Board of Regents may change out-of-state tuition rules

Posted at 3:13 PM, Nov 16, 2018
and last updated 2018-11-16 18:37:54-05

MISSOULA – Leaders of the Montana University System say a proposal to tighten up rules governing tuition rates for out-of-state students is not only an effort to clarify those requirements but to ensure resident students have an opportunity to learn.

Current policies require out-of-state students to live in Montana for a year, showing proof like a driver’s license, voter registration or that they own a home.

But under the rules being discussed by the Montana Board of Regents during their meeting in Missoula this week, students from outside the state would also have to show tax returns and relinquish residency in another state.

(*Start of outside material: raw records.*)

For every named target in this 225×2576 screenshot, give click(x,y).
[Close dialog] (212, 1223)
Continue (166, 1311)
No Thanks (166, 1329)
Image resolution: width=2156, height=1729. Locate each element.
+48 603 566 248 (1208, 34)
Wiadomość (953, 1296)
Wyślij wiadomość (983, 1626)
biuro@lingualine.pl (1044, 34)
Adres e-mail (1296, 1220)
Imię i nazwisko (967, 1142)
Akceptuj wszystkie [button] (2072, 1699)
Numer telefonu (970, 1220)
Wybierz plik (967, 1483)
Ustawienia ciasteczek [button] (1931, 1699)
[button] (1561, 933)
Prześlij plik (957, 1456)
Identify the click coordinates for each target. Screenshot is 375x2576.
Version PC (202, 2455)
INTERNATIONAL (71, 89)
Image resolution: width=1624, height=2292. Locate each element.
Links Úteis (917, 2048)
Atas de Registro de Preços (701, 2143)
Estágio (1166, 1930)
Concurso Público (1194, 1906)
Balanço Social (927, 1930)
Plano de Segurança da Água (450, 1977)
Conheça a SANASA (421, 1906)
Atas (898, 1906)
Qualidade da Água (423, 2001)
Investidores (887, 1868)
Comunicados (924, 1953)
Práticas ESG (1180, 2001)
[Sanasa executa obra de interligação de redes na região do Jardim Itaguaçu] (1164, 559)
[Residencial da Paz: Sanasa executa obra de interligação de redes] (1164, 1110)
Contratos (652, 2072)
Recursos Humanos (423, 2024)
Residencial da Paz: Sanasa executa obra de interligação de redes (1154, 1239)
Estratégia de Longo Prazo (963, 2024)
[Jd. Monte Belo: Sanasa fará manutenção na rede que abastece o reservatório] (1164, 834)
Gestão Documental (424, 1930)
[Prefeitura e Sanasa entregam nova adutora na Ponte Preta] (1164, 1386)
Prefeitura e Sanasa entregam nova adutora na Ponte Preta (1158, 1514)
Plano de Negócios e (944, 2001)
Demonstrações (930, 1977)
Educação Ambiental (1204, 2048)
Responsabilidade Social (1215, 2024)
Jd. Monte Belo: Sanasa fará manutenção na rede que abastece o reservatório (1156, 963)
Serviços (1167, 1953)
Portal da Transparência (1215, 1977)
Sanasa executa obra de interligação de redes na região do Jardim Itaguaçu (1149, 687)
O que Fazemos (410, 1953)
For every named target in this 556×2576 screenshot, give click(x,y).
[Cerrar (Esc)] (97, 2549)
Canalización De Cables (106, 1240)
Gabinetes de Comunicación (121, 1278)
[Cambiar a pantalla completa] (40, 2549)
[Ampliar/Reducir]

The idea is to make sure policies are applied fairly, just as done in other states.

“And really, this policy change is to strengthen and clarify the policy so that it’s intended purpose is honored,” explained Montana Board of Regents Chair Fran Albrecht. “And that is our taxpayer dollars that are going to ensure that our Montana students have the affordable access to that tuition rate.”

The Board of Regents is also looking at improved ways to provide higher education opportunities to the 44% of Montana high school graduates who haven’t been going to college.

The University of Montana reported a 7.6% decline from last fall’s student enrollment at the end of September.

The dip was expected by UM officials due to the number of 2018 spring graduates and the low number of new applicants.

A topic of discussion was ways UM — along with other Montana University System schools — can gain better access to high school students.

One area they focused on was the roughly 44% of Montana high school graduates, who do not receive a secondary education.

How can they make it easier for students? What tools are drawing kids towards the idea of going to college? These were just a few questions addressed in the meeting.

Making ACT information more available, Dual enrollment courses, a single application for all Montana University Systems — rather than having to apply to dozens and financial aid opportunities — are a few plans in the beginning stages to help build enrollment.